[TASK DIRECTIONS]:
Beginning with the line containing "The width and" and ending at the last line of the records, transcribe each line exactly. Do not include pictures.

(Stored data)
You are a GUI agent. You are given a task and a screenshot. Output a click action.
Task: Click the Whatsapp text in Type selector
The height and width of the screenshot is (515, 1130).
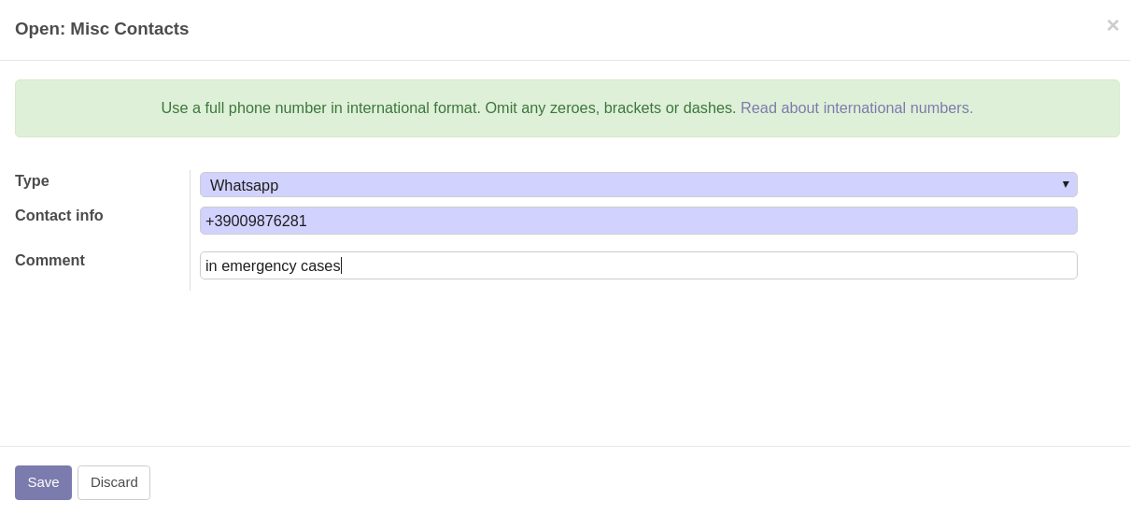[x=244, y=186]
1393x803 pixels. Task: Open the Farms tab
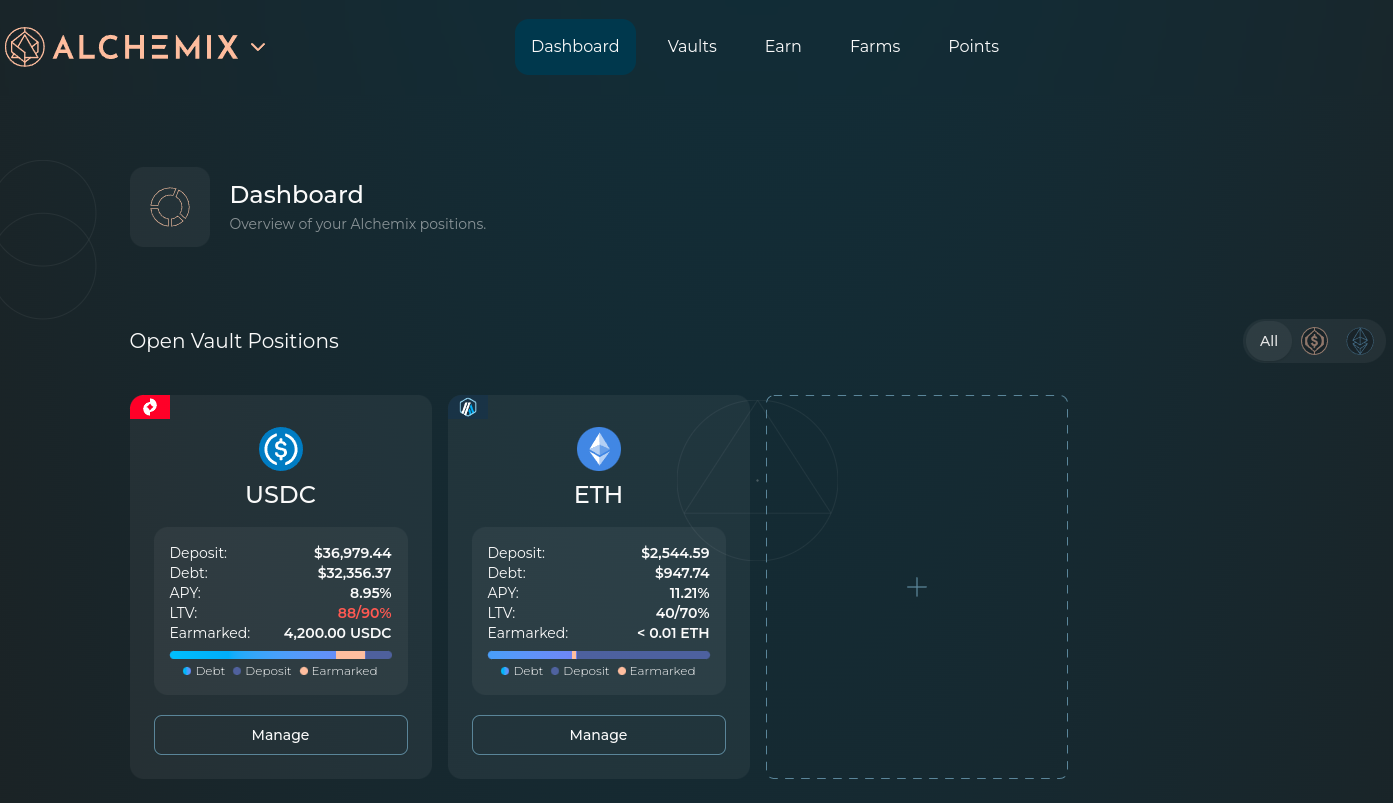click(x=875, y=47)

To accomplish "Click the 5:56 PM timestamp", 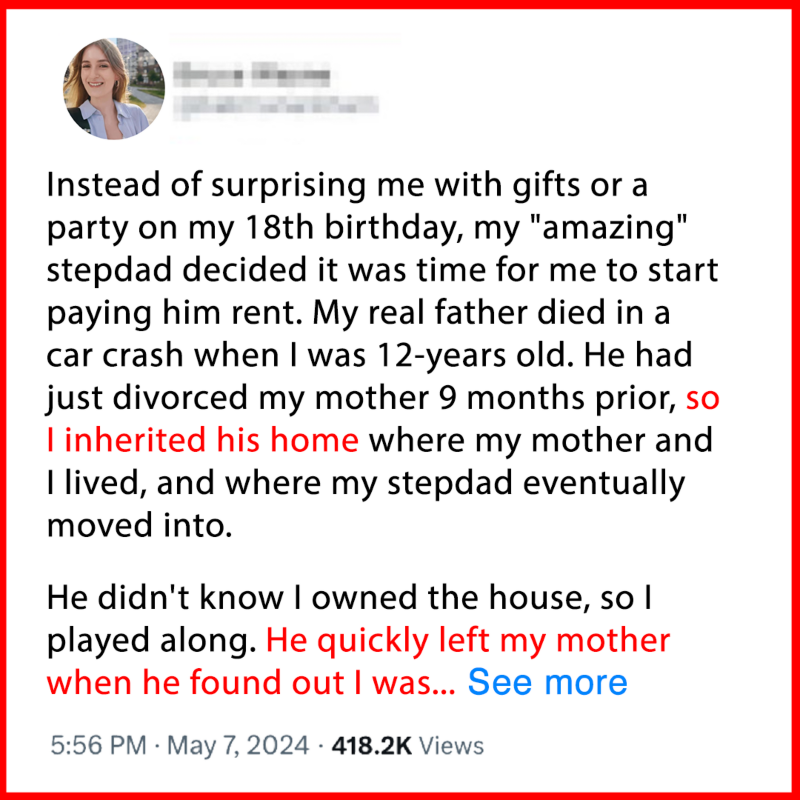I will coord(89,745).
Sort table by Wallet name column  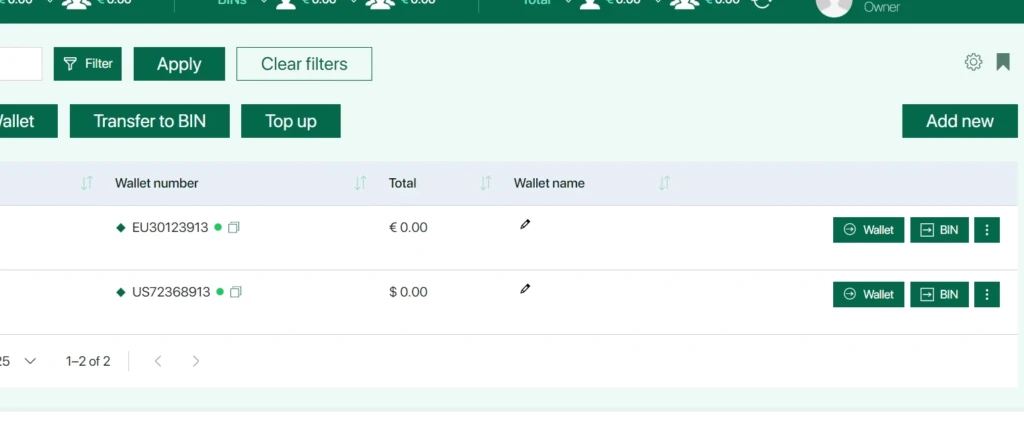(x=664, y=183)
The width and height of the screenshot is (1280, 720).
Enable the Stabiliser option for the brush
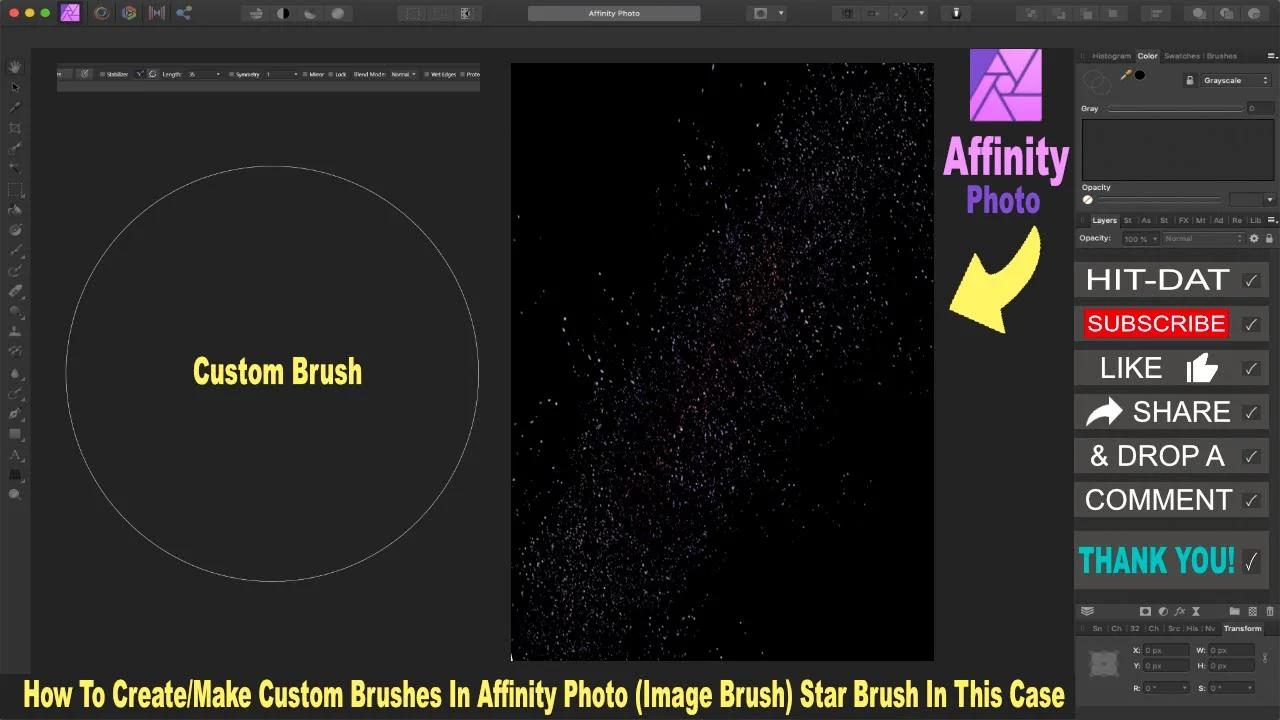pos(103,73)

[WRITTEN SOLUTION]:
The width and height of the screenshot is (1280, 720).
Enable the Stabiliser option for the brush
pos(103,73)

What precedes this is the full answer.